Adenoviral Microsphere Shuttle for Gene Therapy in Dm
Nahman Jr, N. Stanley   
Ohio State University, Columbus, OH, United States

TGF-beta1 mediated systemic fibrosis in diabetes may be amenable to gene therapy if an acceptable mode of sequence delivery to endothelium can be developed. Recombinant adenoviral or adeno- associated viral vectors are powerful gene transfer tools, but their use as gene therapy vehicles is limited by an inability to easily and effectively transduce specific organs in vivo. For example, targeted organ transduction with free virus often necessitates traumatic invasive procedures with selective vascular occlusion to prevent as wash-out effect.
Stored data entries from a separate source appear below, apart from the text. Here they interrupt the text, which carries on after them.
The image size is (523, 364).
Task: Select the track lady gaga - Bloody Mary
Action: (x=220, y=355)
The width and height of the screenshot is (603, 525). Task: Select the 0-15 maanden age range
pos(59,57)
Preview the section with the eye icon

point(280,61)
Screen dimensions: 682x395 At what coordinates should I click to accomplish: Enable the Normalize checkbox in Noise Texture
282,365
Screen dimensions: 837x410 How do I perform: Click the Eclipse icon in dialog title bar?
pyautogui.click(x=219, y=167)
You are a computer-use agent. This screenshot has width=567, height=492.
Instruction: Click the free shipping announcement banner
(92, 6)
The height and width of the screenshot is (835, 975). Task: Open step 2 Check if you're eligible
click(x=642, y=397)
To overcome these technical limitations, we postulated that complexing viral constructs to microspheres and injecting systemically would facilitate endothelial delivery of the adenoviral particles, promote gene transfer, and be well tolerated. For the first time, we have shown that this adenoviral-microsphere shuttle effectively transduces the endothelium of the glomerulus and mesentery. Thus, the purpose of this project is to further refine the adenoviral-microsphere shuttle, and use this method to treat TGF-beta1-mediated systemic fibrosis in experimental diabetes. The work has 3 specific aims:
Aim number 1 will further characterize the adenoviral-microsphere shuttle by assessing duration of transgene expression, investigate the feasibility of biodegradable microsphere vehicles, and assess the transduction utility of adeno-associated viral-microsphere complexes.
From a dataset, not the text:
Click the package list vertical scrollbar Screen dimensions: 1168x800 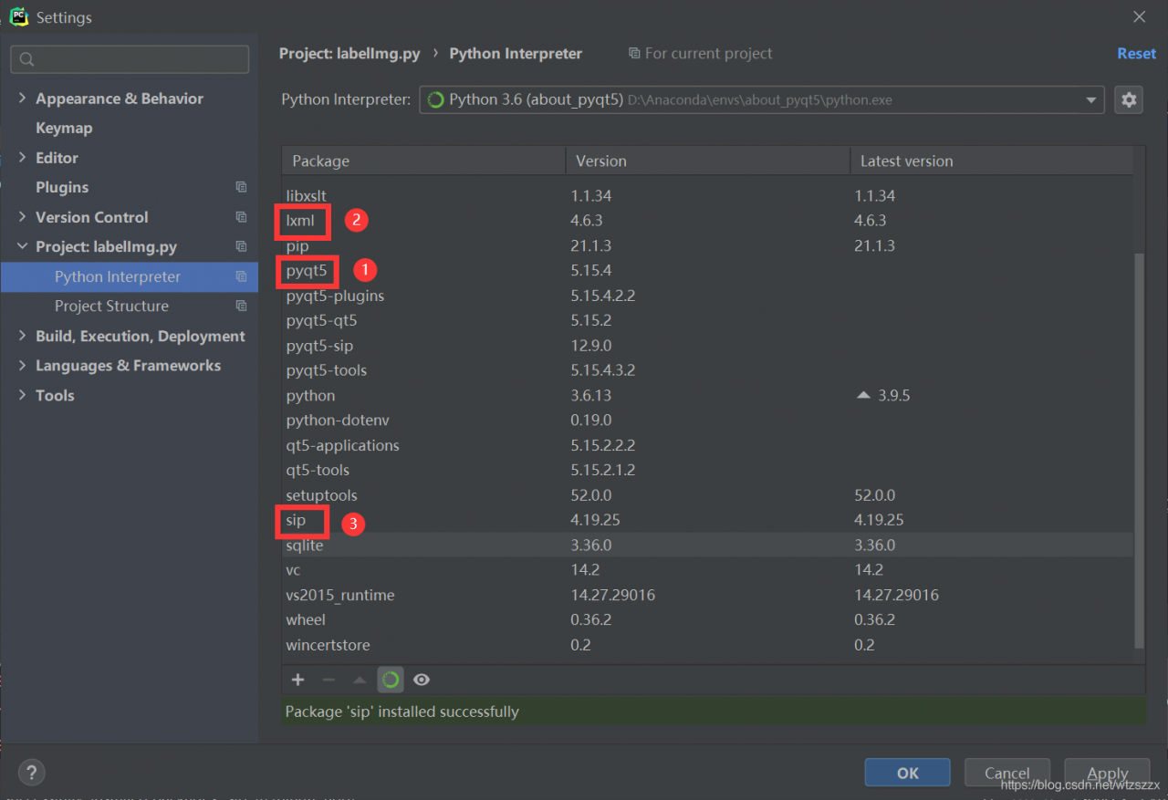(1138, 447)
Aim number 2 will elucidate the role of the coxsackie-adenoviral receptor (CAR) in mediating adenoviral transduction. Defining the regulation of CAR may have important implications for designing future approaches to adenoviral based gene therapies.
Aim number 3 will utilize the adenoviral- microsphere shuttle to deliver antisense oligonucleotide sequences targeting the type II TGF-beta1 receptor (TbetaR-II). Antagonizing the TbetaR-II in diabetes will disrupt the intensely prosclerotic autoinduction cascade by which TGF-beta1, amplifies it own expression and promotes fibrosis. Taken together, these studies will explore a novel approach to the gene therapy of diabetic fibrosis. The adenoviral-microsphere shuttle combines the powerful transduction utility of adenovirus with the endothelial targeting afforded by microspheres, and represents a fresh approach to gene transfer based therapies.